[Instructions for the task]
Your answer should be one number, the count of lines in the data that hold "will".

[Information given]
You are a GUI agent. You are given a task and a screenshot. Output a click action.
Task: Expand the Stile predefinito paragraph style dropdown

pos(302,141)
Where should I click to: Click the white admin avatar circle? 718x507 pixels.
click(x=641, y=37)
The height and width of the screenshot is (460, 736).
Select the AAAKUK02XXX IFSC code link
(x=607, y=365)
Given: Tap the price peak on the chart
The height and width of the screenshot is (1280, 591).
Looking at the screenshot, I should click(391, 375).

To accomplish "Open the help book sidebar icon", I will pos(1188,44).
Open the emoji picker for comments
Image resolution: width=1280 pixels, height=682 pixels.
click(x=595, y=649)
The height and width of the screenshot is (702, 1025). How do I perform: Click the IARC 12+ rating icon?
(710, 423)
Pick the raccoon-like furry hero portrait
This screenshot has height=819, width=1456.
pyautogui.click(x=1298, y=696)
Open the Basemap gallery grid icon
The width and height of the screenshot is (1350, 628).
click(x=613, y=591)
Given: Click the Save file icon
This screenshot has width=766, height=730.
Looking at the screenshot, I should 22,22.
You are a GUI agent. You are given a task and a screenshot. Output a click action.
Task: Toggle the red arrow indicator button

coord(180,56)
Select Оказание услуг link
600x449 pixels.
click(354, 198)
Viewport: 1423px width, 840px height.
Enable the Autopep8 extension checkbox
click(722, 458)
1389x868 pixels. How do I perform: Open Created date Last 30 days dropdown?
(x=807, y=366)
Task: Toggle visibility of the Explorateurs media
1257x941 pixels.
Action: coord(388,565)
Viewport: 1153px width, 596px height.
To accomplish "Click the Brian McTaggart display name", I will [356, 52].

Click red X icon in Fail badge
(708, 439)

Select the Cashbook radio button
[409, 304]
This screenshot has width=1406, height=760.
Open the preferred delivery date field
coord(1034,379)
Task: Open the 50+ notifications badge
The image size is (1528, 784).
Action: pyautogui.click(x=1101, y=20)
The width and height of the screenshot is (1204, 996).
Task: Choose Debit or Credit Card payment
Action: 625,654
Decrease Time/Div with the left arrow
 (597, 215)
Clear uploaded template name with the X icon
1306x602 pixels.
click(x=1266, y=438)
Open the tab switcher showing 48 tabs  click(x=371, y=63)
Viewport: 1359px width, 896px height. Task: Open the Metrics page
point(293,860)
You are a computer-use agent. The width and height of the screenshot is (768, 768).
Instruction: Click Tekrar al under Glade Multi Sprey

[Exercise response]
2